Instruções da tarefa: Extraia na íntegra a reportagem sobre o festival de Brasília, sem alterar nada.

Seleção:
————

|
Texto Anterior | Próximo Texto | Índice
BRASÍLIA
"São Jerônimo" e "Gêmeas" são destaques
Festival revela
caminhos opostos
INÁCIO ARAUJO
enviado especial a Brasília
Uma homenagem a Glauber
Rocha, iniciada no sábado,
marcou o fim-de-semana em
Brasília. Homenagem ambígua, que prevê a exibição da
chamada "Trilogia da Terra"
("Deus e o Diabo", "Terra em
Transe", "A Idade da Terra")
num horário nada nobre: 10h.
Mas o que representa Glauber, efetivamente? O que mais
parece contar é a lembrança de
um tempo glorioso, a evocação
retórica de um gênio maior do
cinema. Quanto à sua herança
estar viva é outra história.
A noite de sexta-feira foi bem
sintomática das dúvidas que
possam existir quanto a isso.
"Gêmeas", de Andrucha Waddington, é um exemplo de como certo cinema mais recente
-o da produtora Conspiração, no caso- segue caminhos
opostos ao dessa tradição.

————

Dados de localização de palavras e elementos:
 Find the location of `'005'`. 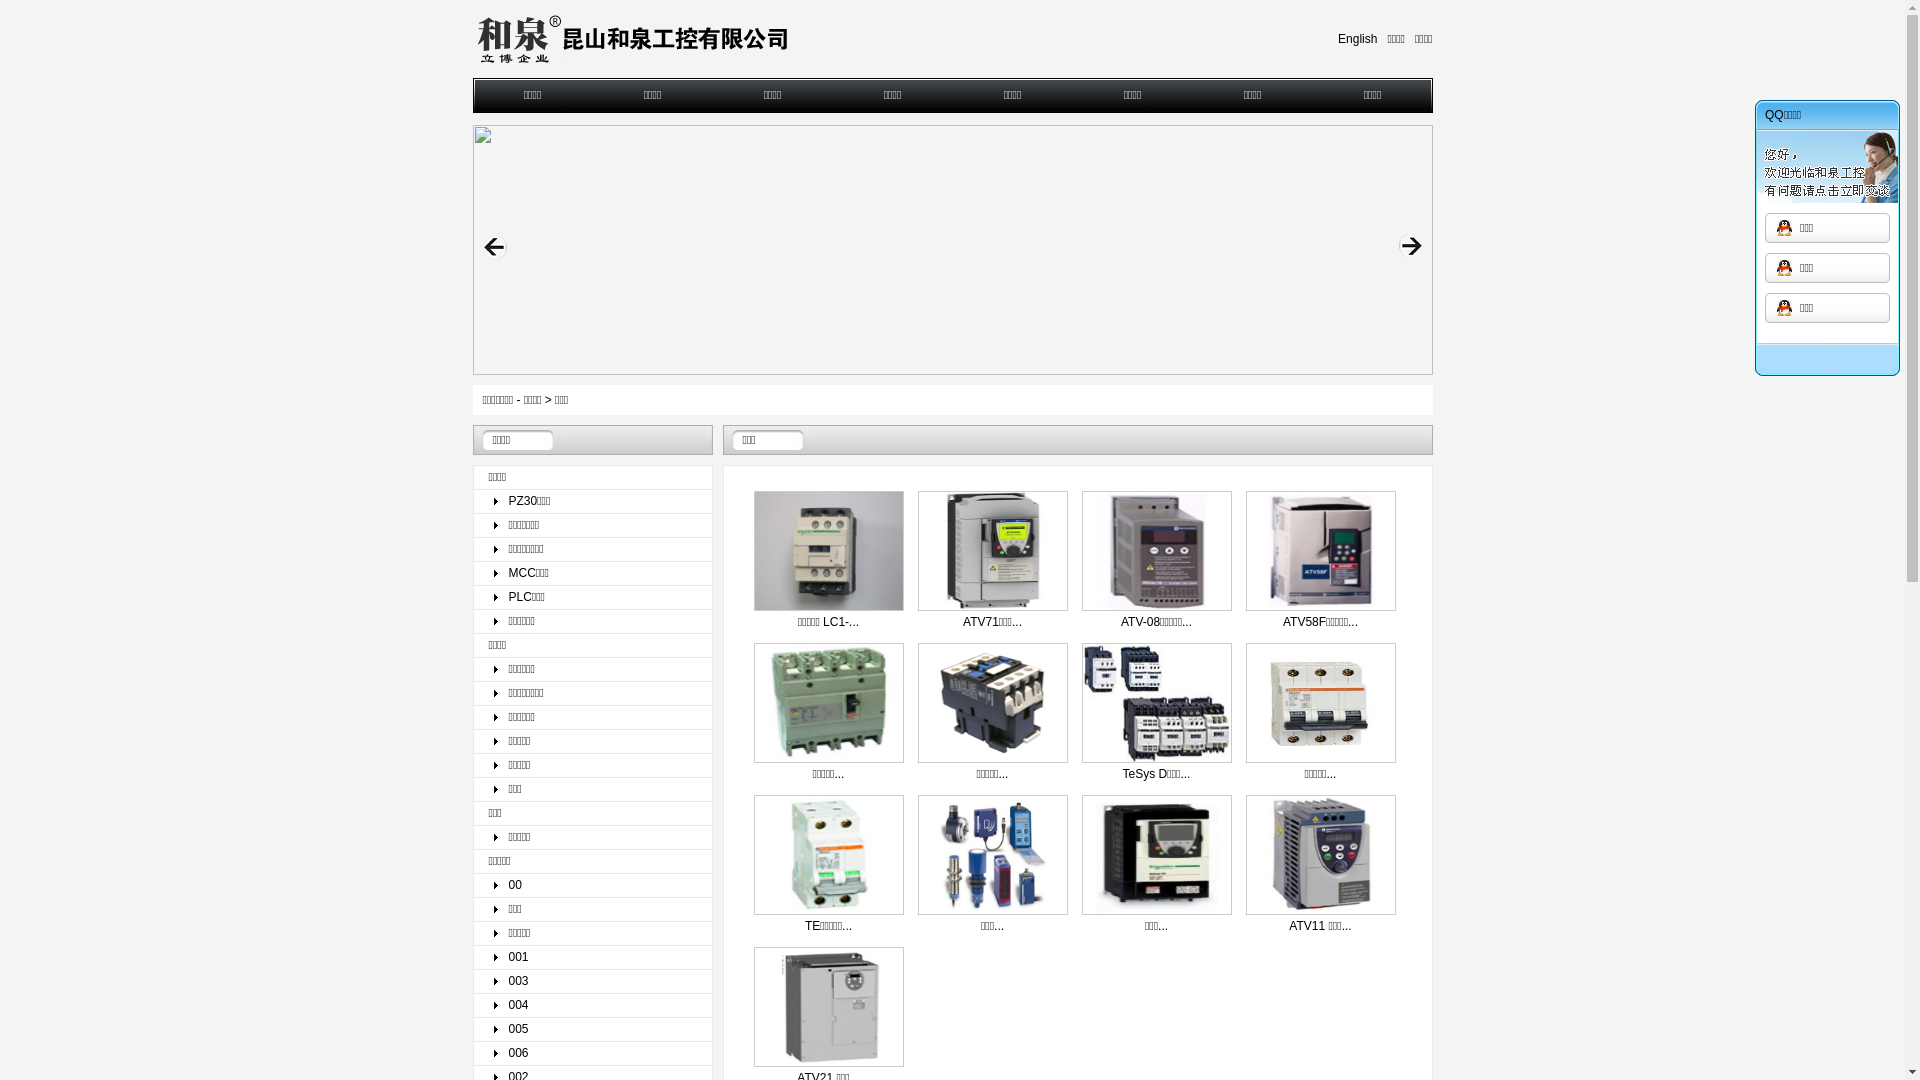

'005' is located at coordinates (592, 1029).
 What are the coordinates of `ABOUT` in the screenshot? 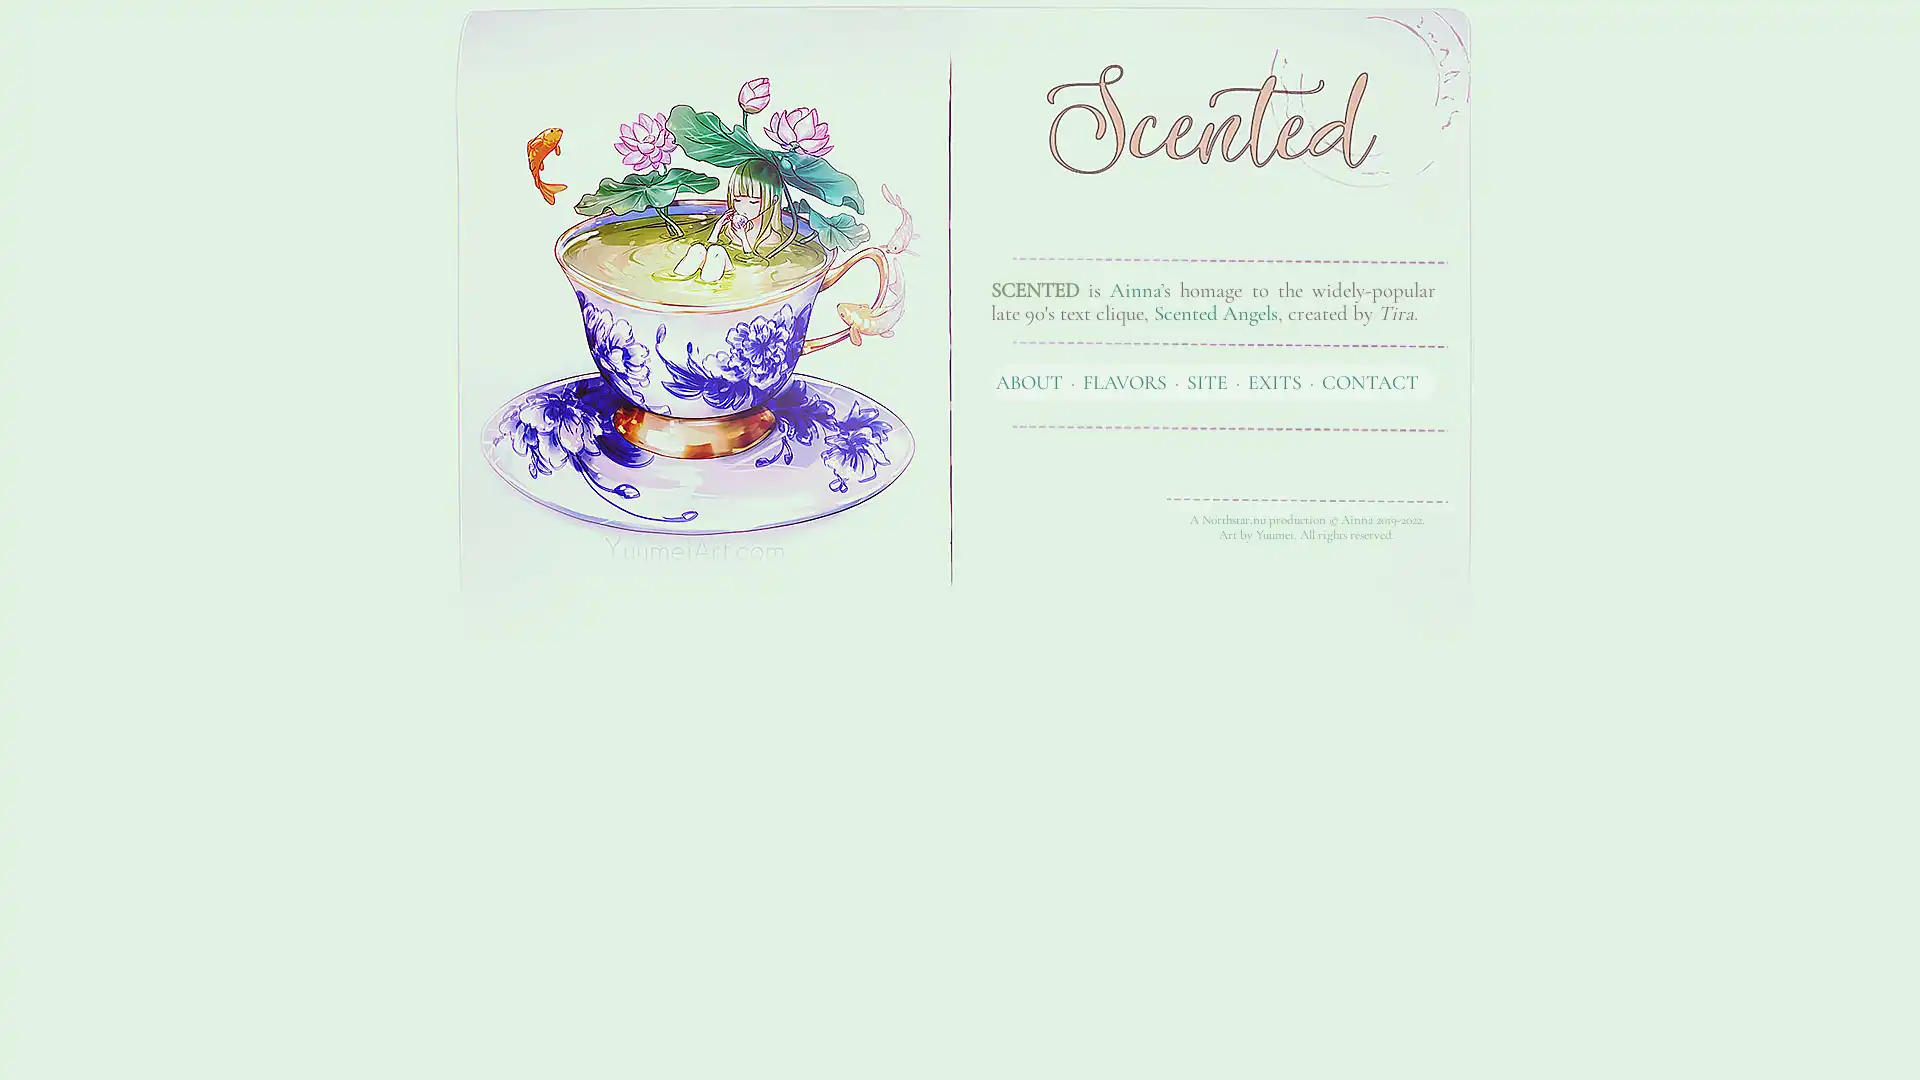 It's located at (1029, 381).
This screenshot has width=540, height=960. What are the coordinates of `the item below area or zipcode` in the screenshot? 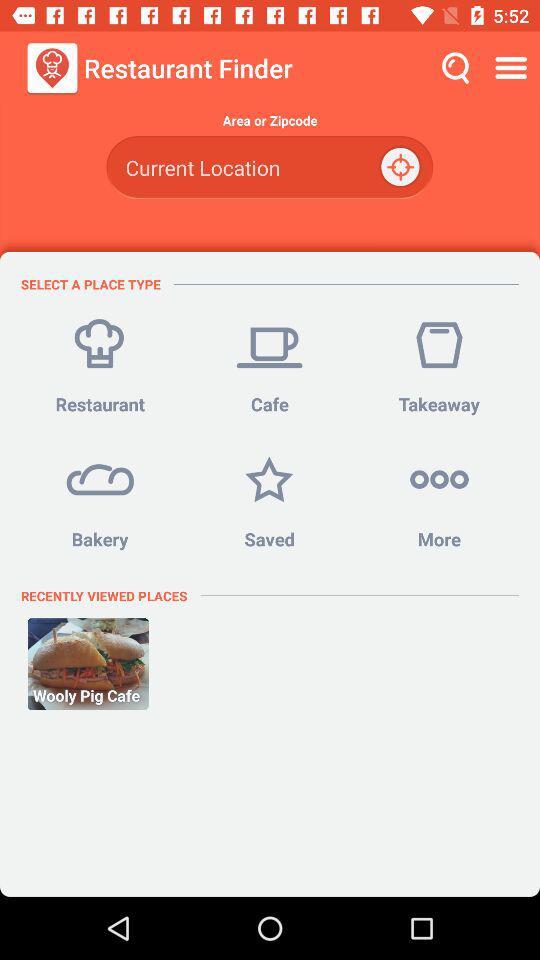 It's located at (402, 166).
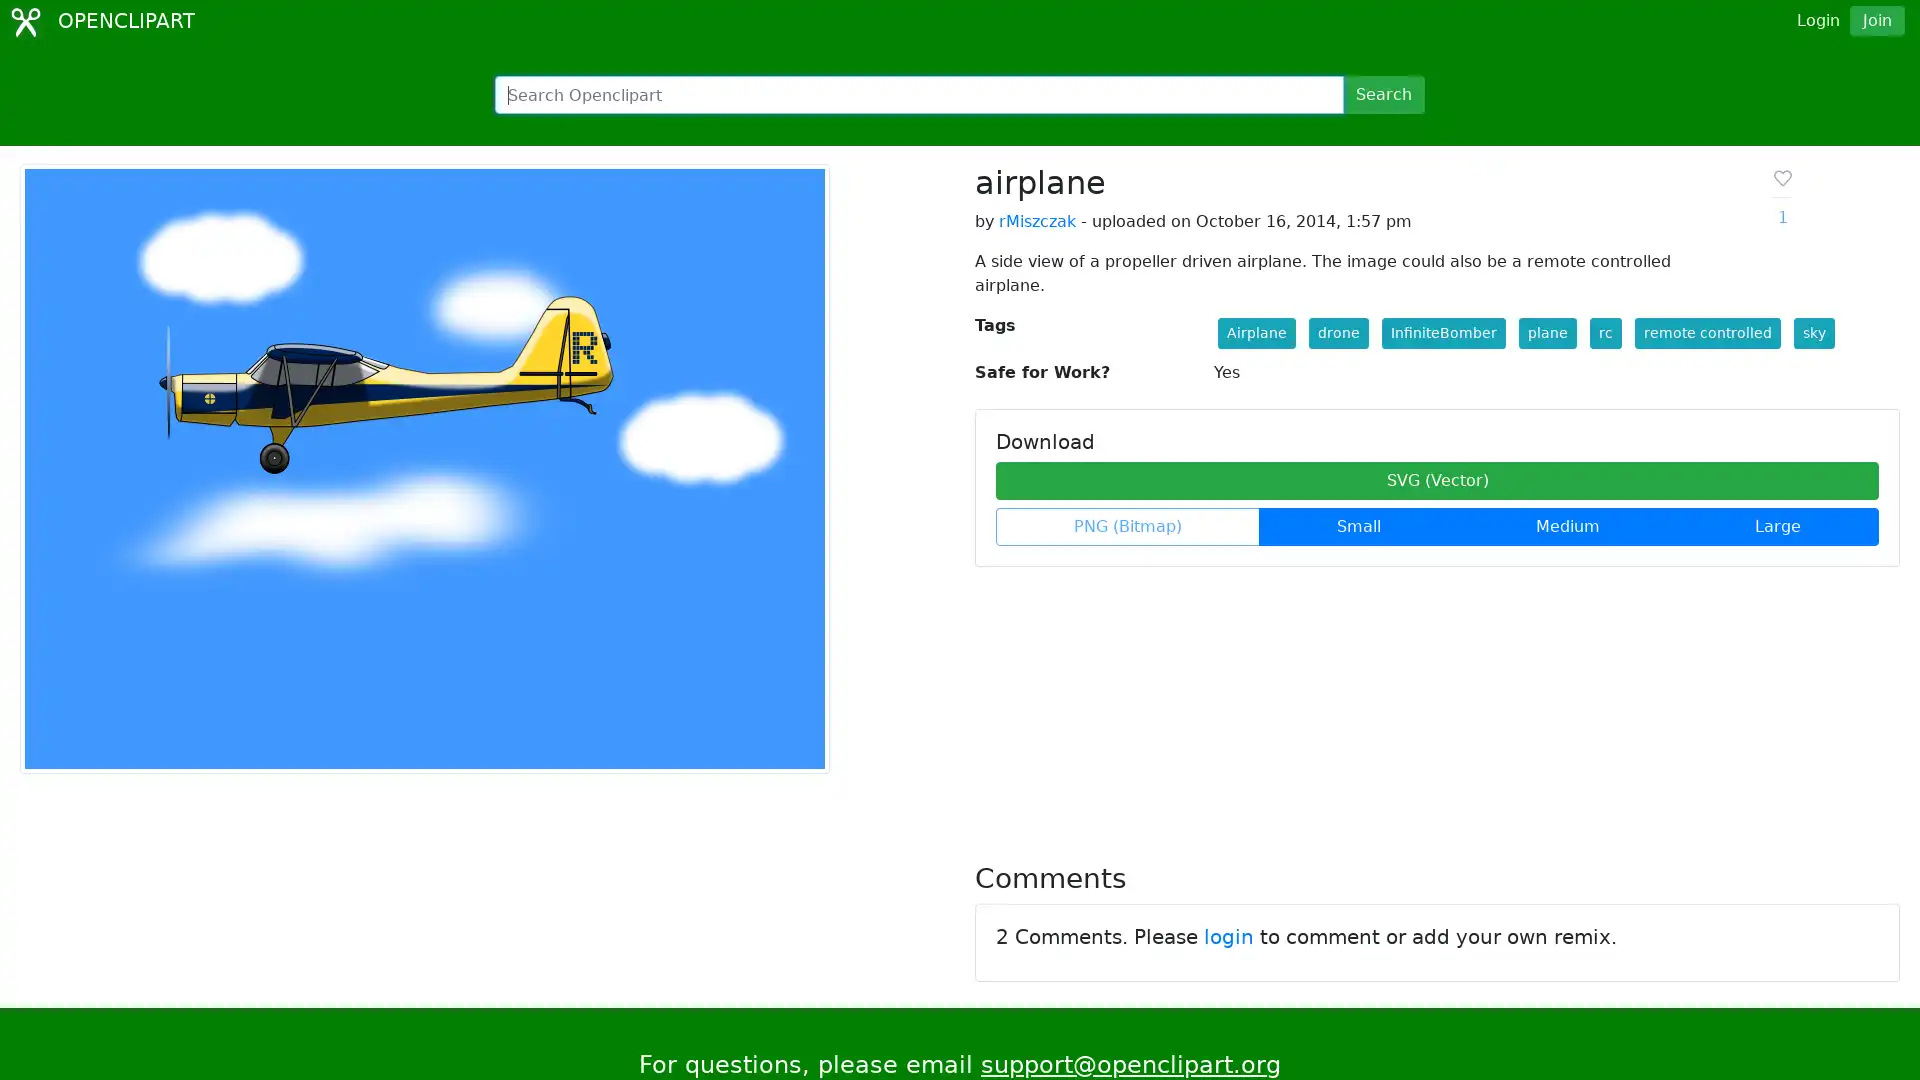  What do you see at coordinates (1382, 95) in the screenshot?
I see `Search` at bounding box center [1382, 95].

————

Solução escrita:
|
Texto Anterior | Próximo Texto | Índice
BRASÍLIA
"São Jerônimo" e "Gêmeas" são destaques
Festival revela
caminhos opostos
INÁCIO ARAUJO
enviado especial a Brasília
Uma homenagem a Glauber
Rocha, iniciada no sábado,
marcou o fim-de-semana em
Brasília. Homenagem ambígua, que prevê a exibição da
chamada "Trilogia da Terra"
("Deus e o Diabo", "Terra em
Transe", "A Idade da Terra")
num horário nada nobre: 10h.
Mas o que representa Glauber, efetivamente? O que mais
parece contar é a lembrança de
um tempo glorioso, a evocação
retórica de um gênio maior do
cinema. Quanto à sua herança
estar viva é outra história.
A noite de sexta-feira foi bem
sintomática das dúvidas que
possam existir quanto a isso.
"Gêmeas", de Andrucha Waddington, é um exemplo de como certo cinema mais recente
-o da produtora Conspiração, no caso- segue caminhos
opostos ao dessa tradição.